Cherokee Pottery by M. Anna Fariello

Author:M. Anna Fariello
Language: eng
Format: epub
Publisher: Arcadia Publishing Inc.
Published: 2013-08-10T16:00:00+00:00


Wood paddles carved with patterned grooves were used to decorate Cherokee pottery. Twentieth Annual Report of the Bureau of American Ethnology, 1903.

Holmes noted that the surface of this small prehistoric vessel was covered with “markings made by paddling with a cord-wrapped tool.” The bowl was excavated from a mound in North Carolina. Twentieth Annual Report of the Bureau of American Ethnology, 1903.

PADDLE STAMPING AND INCISING

Indeed, paddle stamping was a distinguishing characteristic of Cherokee pottery. A potter slapped the pot’s exterior repeatedly with a wood paddle carved with a pattern of grooves on its face.

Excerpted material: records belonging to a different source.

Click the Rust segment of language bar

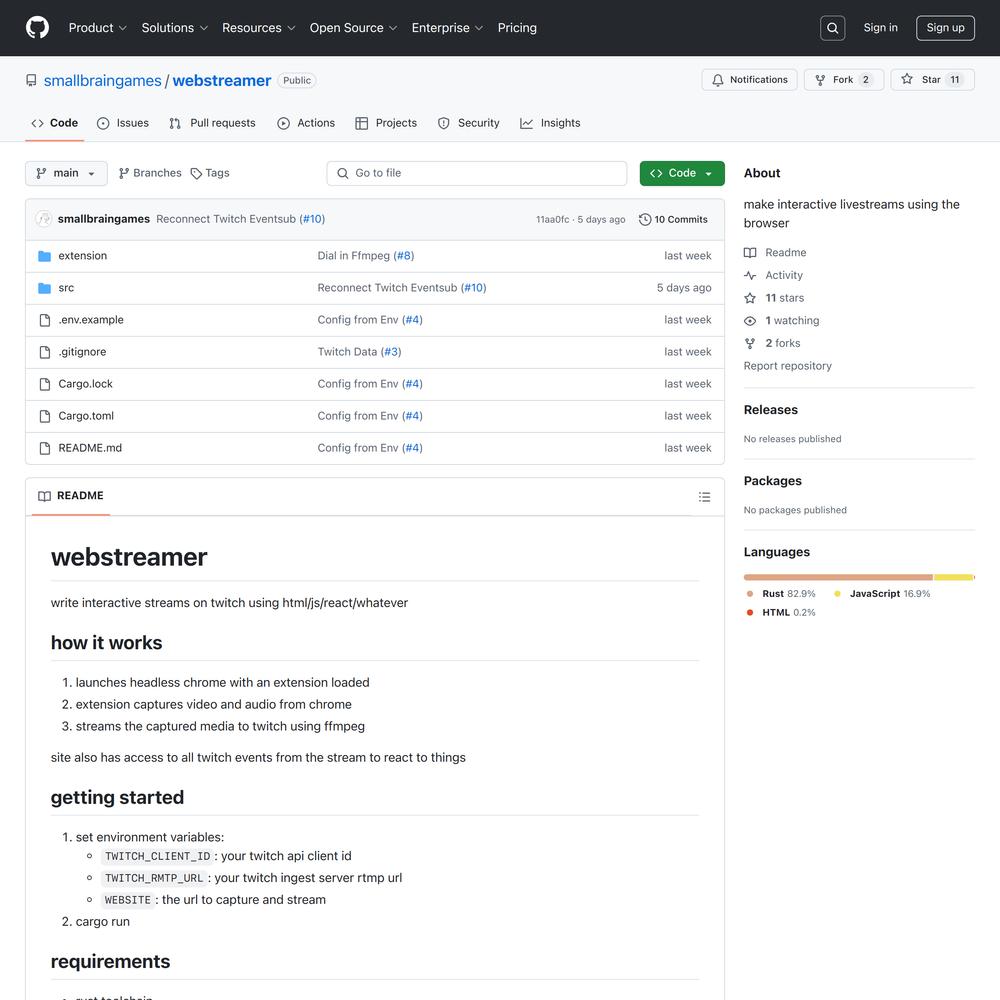click(837, 577)
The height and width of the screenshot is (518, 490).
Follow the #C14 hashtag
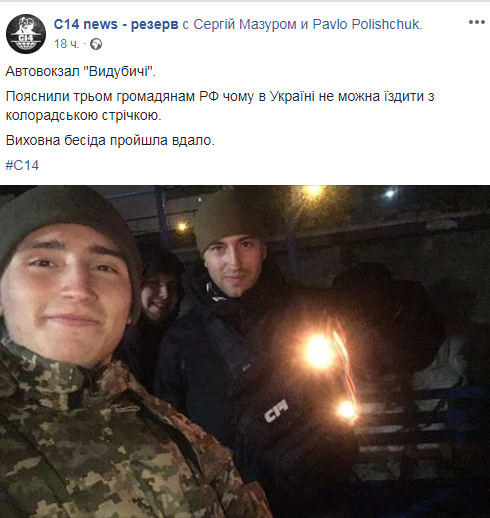pyautogui.click(x=22, y=165)
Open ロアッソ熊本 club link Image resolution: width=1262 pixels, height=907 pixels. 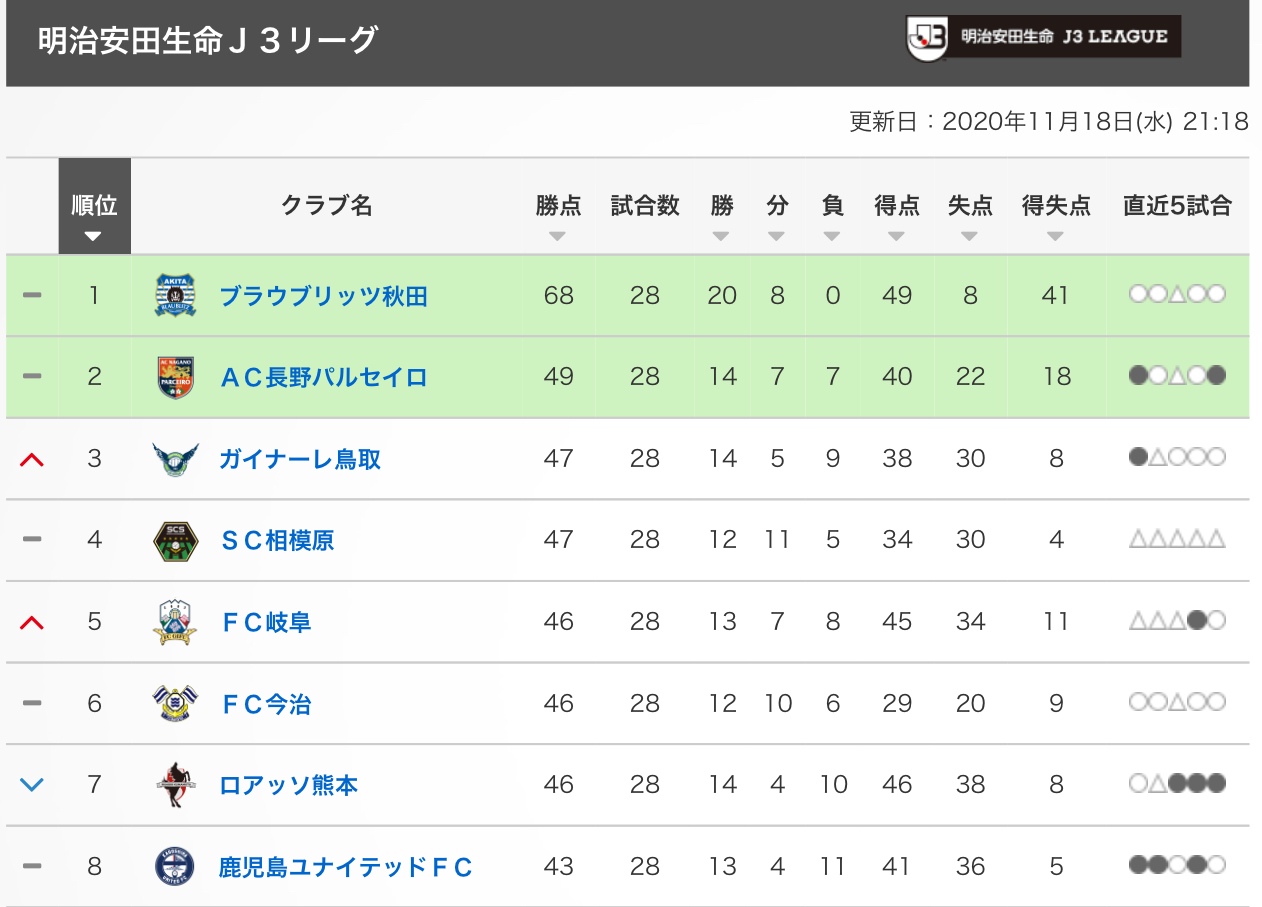tap(288, 785)
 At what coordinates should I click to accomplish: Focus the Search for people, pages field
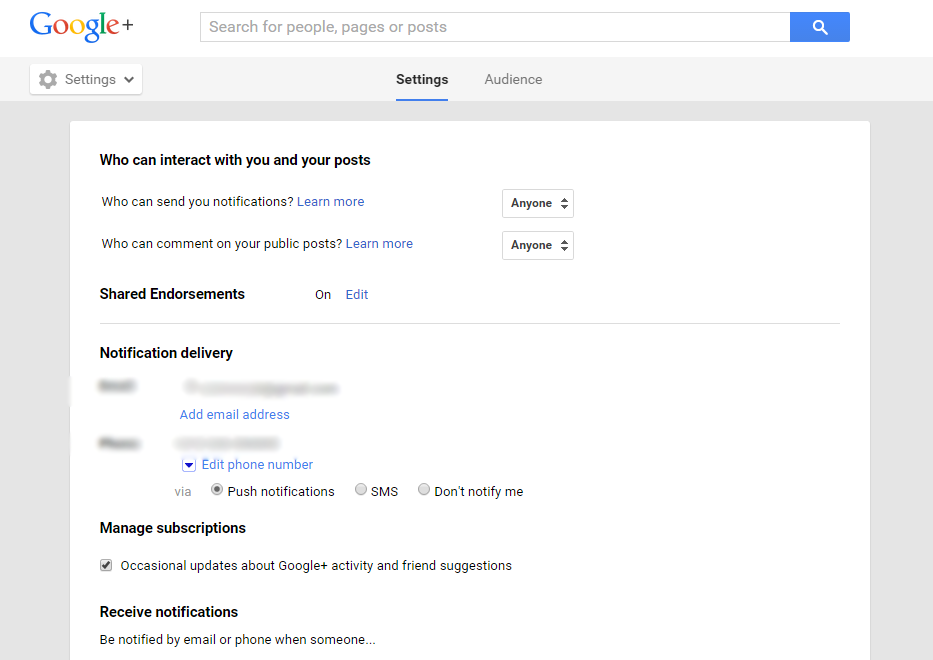click(x=495, y=27)
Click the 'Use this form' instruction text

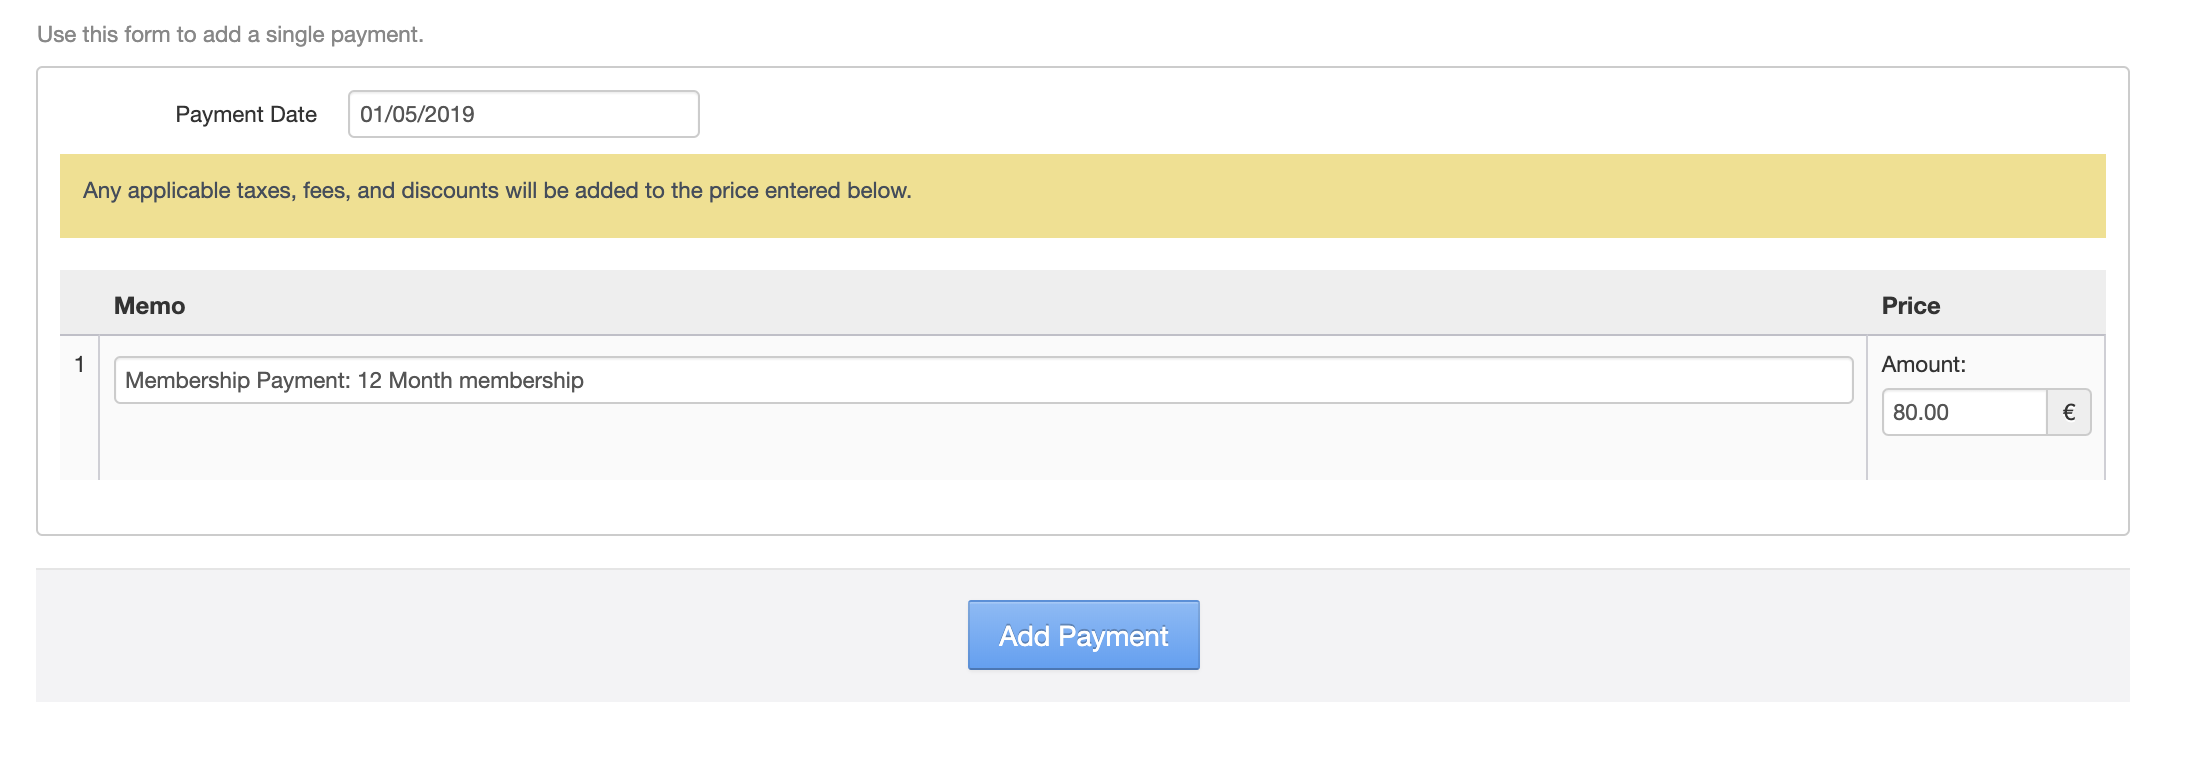click(x=230, y=35)
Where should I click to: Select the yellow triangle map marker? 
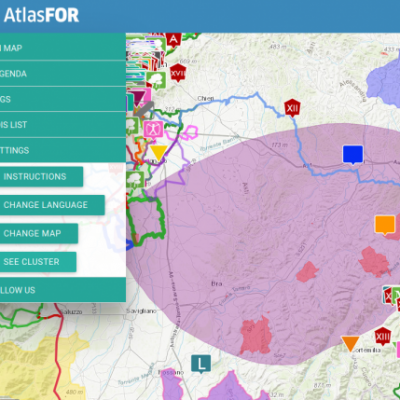coord(158,153)
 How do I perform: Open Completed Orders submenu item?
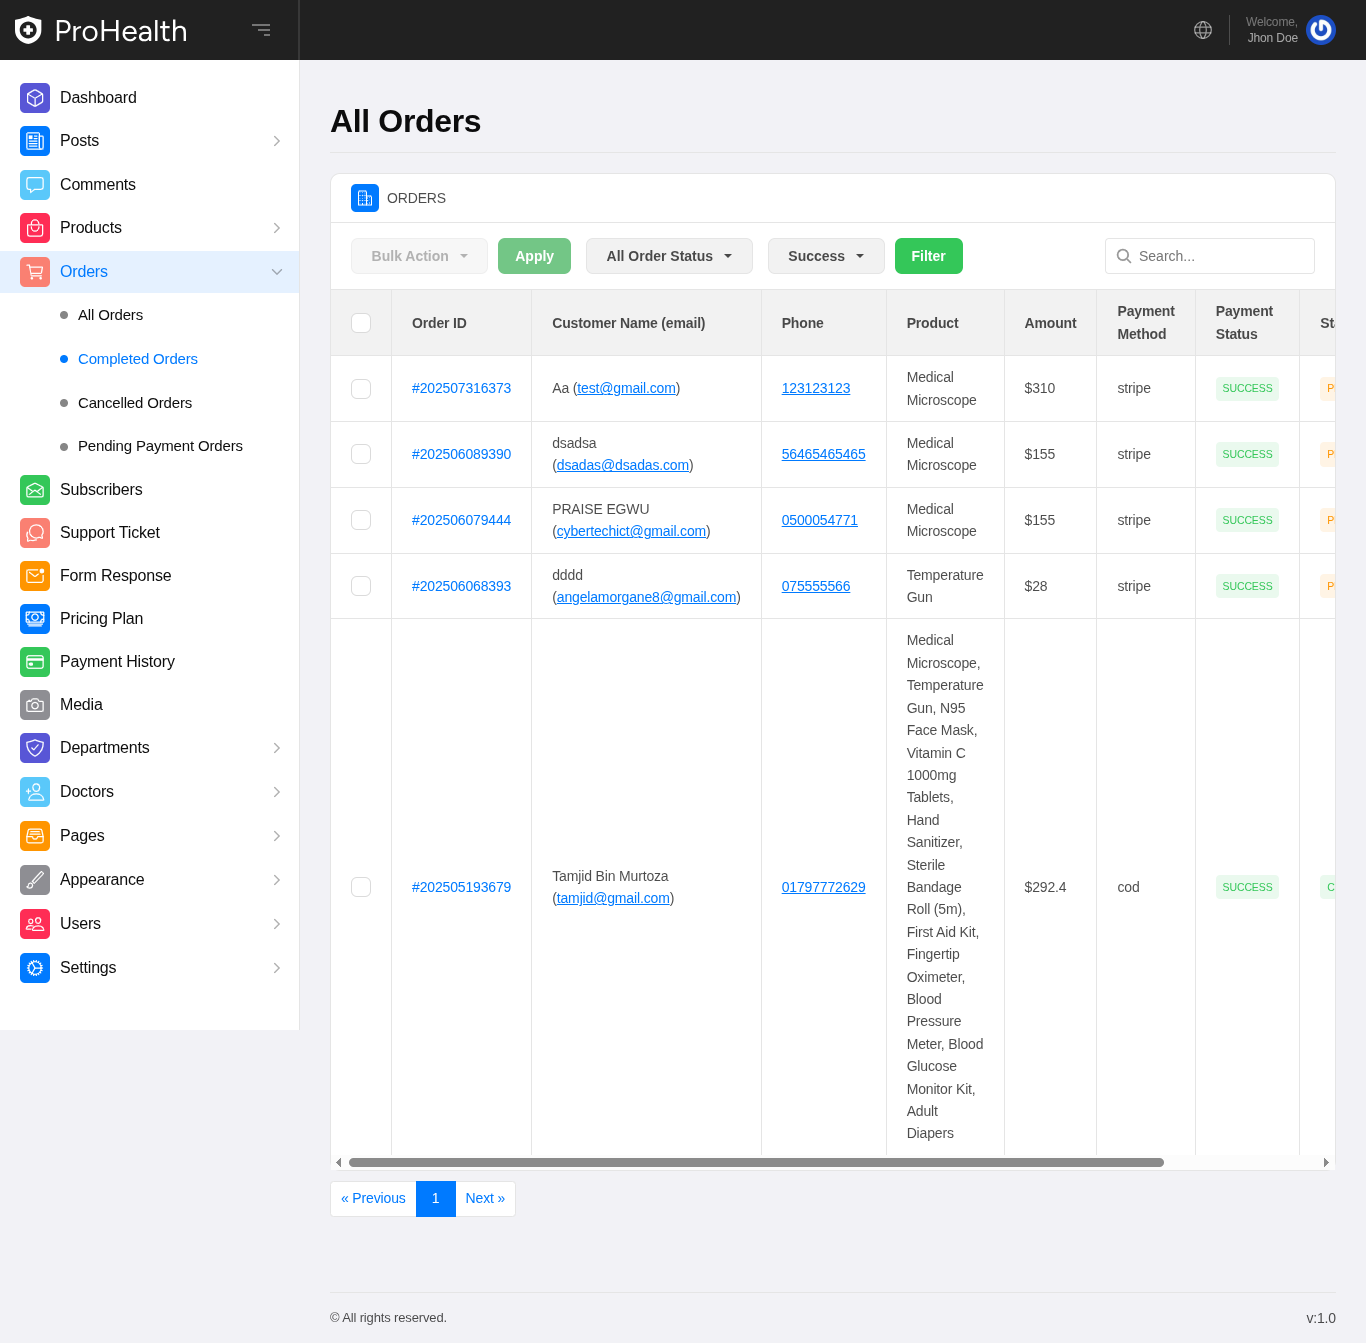click(138, 359)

While this gentle paddling was decorative, it also enhanced the function of the pot. Such paddling helped to compress the clay, thus strengthening the sidewalls, while simultaneously leaving a soft pattern of overall diamonds or squares on its outer surface. This roughened surface made it easier to keep a firm hold on the outside of a full pot.

A second method of exterior decoration was incising. To create a surface that could accept an incised design, a potter first burnished the pot’s exterior with a polishing stone. Once the surface was even, the potter scratched a design onto the smooth surface, using a sharp marking stick. Both methods of paddling and incising were found on prehistoric pottery, were recorded by Mooney at the turn of the century and are used by Cherokee potters today.